--- START Available records ---

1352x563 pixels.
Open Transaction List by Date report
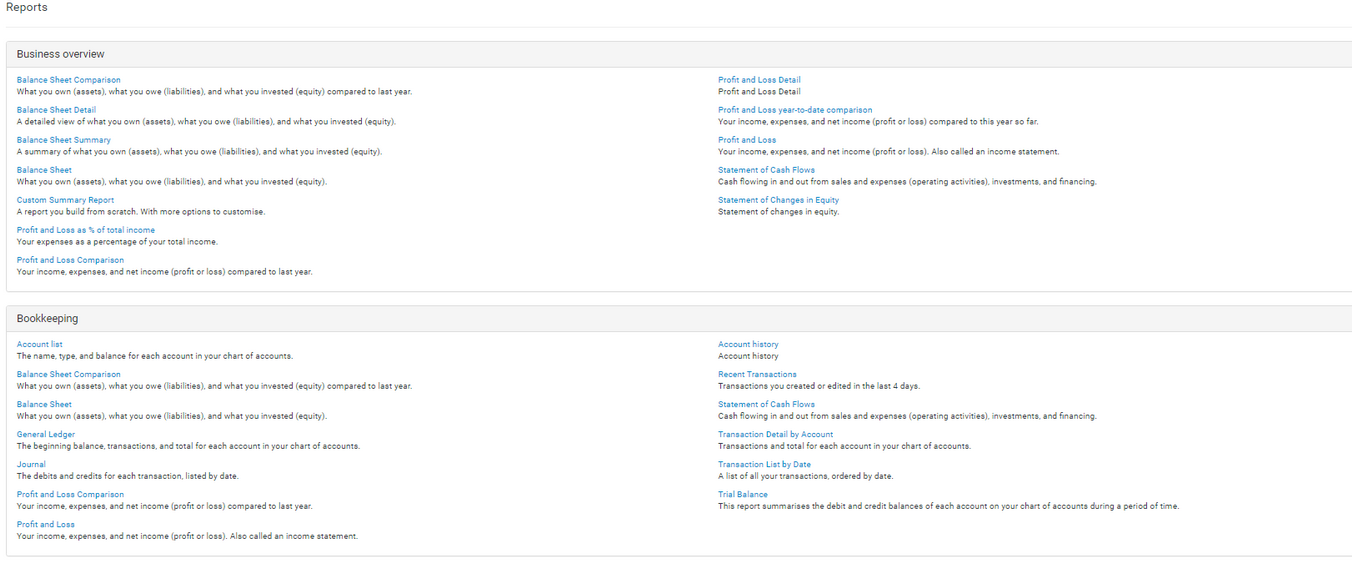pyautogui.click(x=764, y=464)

--- END Available records ---
--- START Available records ---

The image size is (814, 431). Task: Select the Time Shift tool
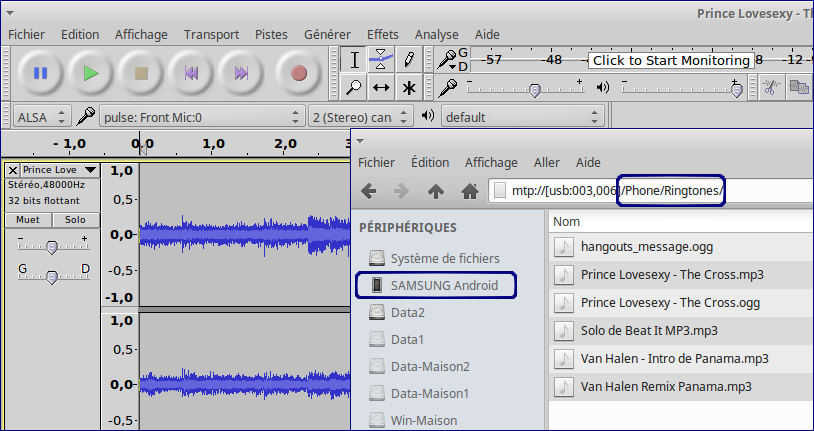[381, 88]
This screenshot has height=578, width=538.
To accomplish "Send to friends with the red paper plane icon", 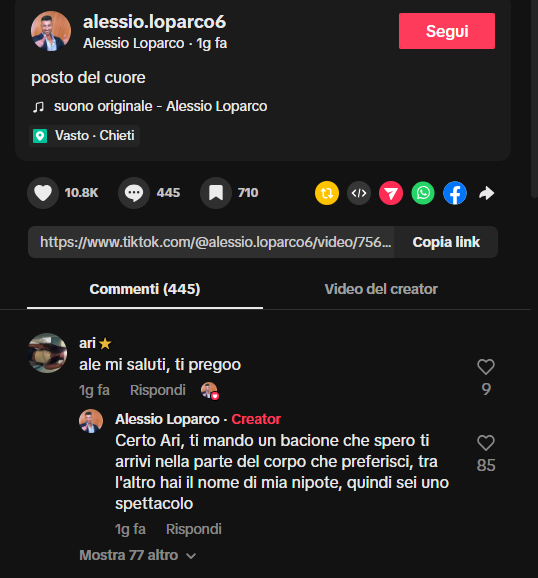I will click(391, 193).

--- END Available records ---

[Given request] Echo the lines beginning with the one containing "1352x563 pixels." and ending with the one containing "pyautogui.click(x=764, y=464)", both included. Omit the pictures from your answer.

[Reply]
1352x563 pixels.
Open Transaction List by Date report
pyautogui.click(x=764, y=464)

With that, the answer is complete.